Upon arriving and starting what he believes to be his mission, Bourne discovers Edor Vladovich Lemontov (a fictitious drug lord that Bourne was to meet with) is not a real person, and ends up in a chase with the terrorists. The chase culminates with Bourne ending up on a beach face to face with Fadi. Fadi says "I've waited a long time for this moment," referring to the time that Bourne killed his sister (which we later learn is untrue). Fadi and Bourne fight, with Fadi stabbing Bourne with a knife. During the struggle, a dog attacks Fadi and bites him in the face, knocking him off his guard. The dog (a boxer named Oleksandr) is with Soraya and she is there in Odessa to help Bourne, unaware that she was sent by the impostor Lindros to be killed as well.

Bourne and Soraya escape and end up in Istanbul, Turkey, where they find a tracking device planted on him. This happened the day that they took Hiram Cevik out of his prison cage. Bourne figures out that the prisoner was actually Fadi in disguise. They also discover the truth behind a lot of the other deceptions being played out, including the fact that Soraya's friend, Anne Held was Karim (The Fake Lindros)'s Mistress, and the true mole in the CIA. They find out that Veintrop was hired by Fadi to do the surgery.
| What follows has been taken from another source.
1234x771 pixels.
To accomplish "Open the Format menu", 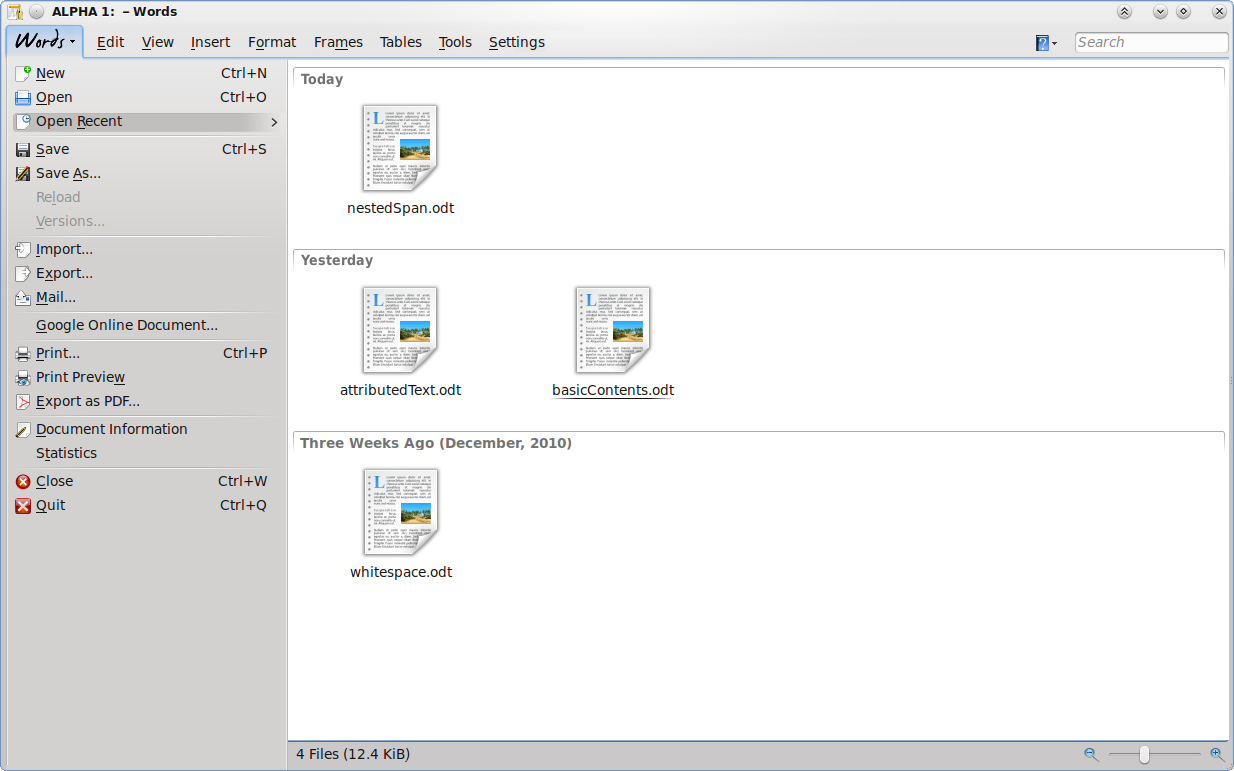I will (272, 42).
They find out that Sunderland's office wasn't even open on Tuesday. Bourne sends Soraya back to the CIA to find the mole inside. Bourne goes to Nesim Hatun's house to ask him about some things. There he starts following Fadi's messenger back to Büyükada, where he poses as the pilot of Muta's airplane. They end up crashing, and Bourne finds out that he didn't actually kill Fadi's sister Sarah; Muta and his brother Abbud did because she was having a secret love affair, a mortal sin in Muslim tradition.
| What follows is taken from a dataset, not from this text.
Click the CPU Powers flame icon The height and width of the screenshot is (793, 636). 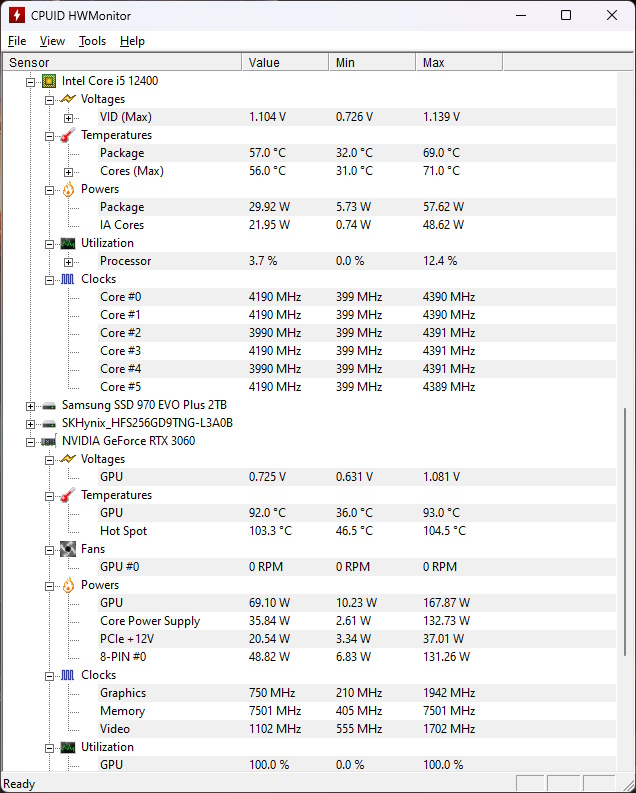pos(68,189)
Bourne and his friend Feyd al-Sould, whose men kill Muta, find the underground opening to the Dujja facility in Miran Shah. Feyd al-Sould and his cadre go and blow up the water pipes, flooding the underground facility. Bourne then finds Lindros, being held hostage by Fadi, and kills both Abbud and Fadi. Fadi however, had managed to shoot a bullet through Lindros' jaw and eye socket, giving the injured CIA deputy director very little time to live. Katya Veintrop, Costin's wife, is also killed. Costin then deactivates the detonator bomb. Jason makes his way back to the CIA to kill Karim al-Jamil.
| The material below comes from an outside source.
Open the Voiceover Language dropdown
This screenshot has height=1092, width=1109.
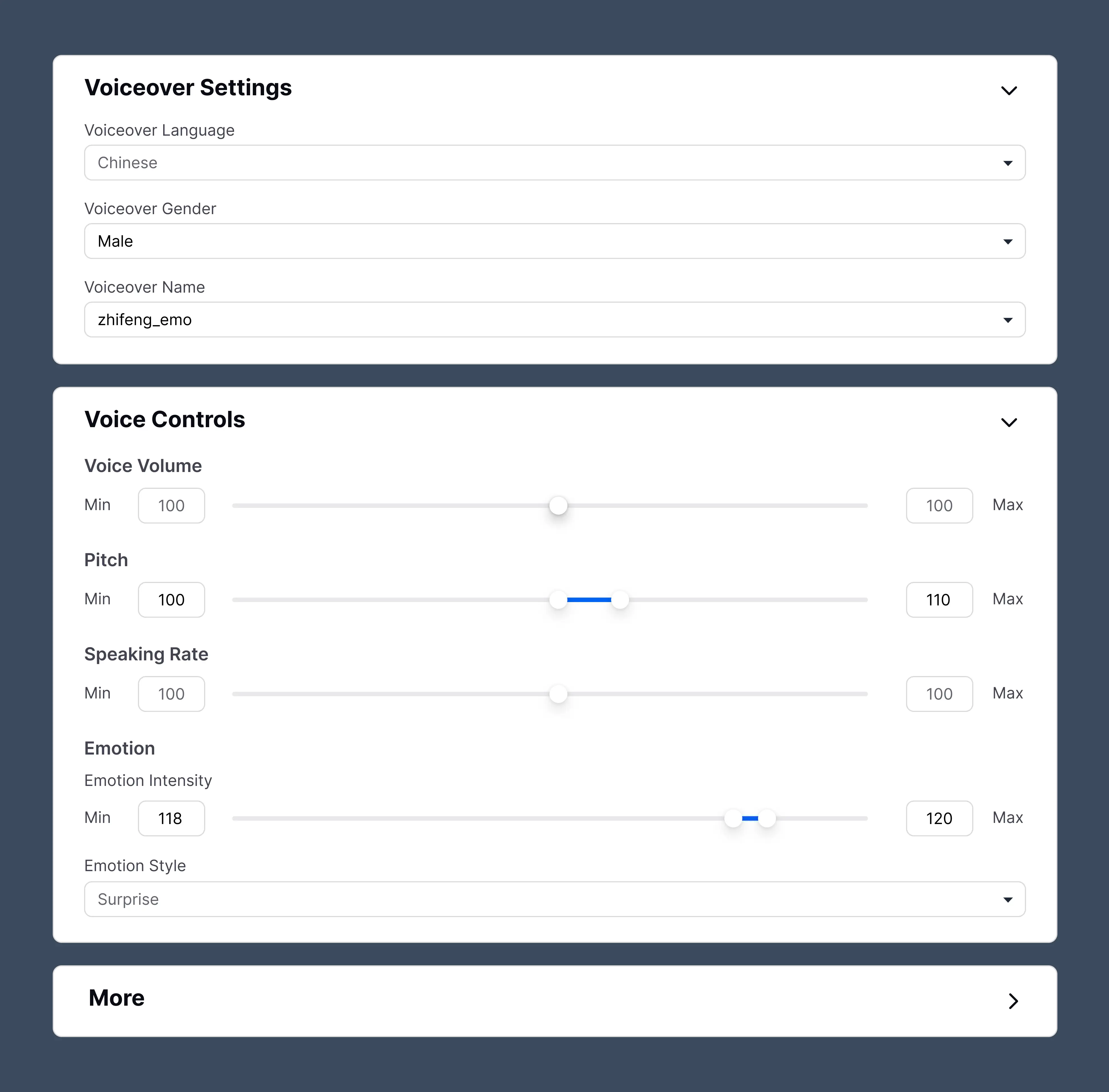tap(554, 163)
Meanwhile, Soraya and Tyrone, a friend of Bourne, are on the run from supremacists and terrorists. They end up finding the Old Man being embalmed in a mortuary, as they set out for the CIA headquarters. They get shot at by terrorists in the Old Man's limousine, thinking that they can get into the headquarters by showing them the DCI's face, redone by another one of Fadi's men, which they'll blow up with C-4. Soraya manages to cause the limo to crash and explode within feet of headquarters.

Bourne kills Karim al-Jamil at the IVT facility by using the same trademark as his nemesis Carlos the Jackal, a bullet to the throat. He then realizes that there is a second timer on the bomb. However, after thinking about it he realizes that the second timer was put in there by Veintrop, who, to get back at Fadi and Karim's men for hurting and torturing his wife, didn't connect it to the bomb. He then joins Martin's widow, Moira, in spreading his ashes.

== Reception ==
Kirkus Reviews critiqued the author for his choice to continue throwing Bourne into these types of situations when and pointed out that "[i]t becomes hard to believe that Bourne, a man known for his “animal instincts honed on stone and steel,” could make as many life-threatening blunders as he makes here." The magazine also continue by anticipating that fans might "think twice" before reading more of the series.

Publishers Weekly compared the author to the creator of the series, Robert Ludlum, stating that "Lustbader is less successful than Ludlum in dramatizing Bourne's inner torment—a feature that distinguished the character from many similar thriller heroes."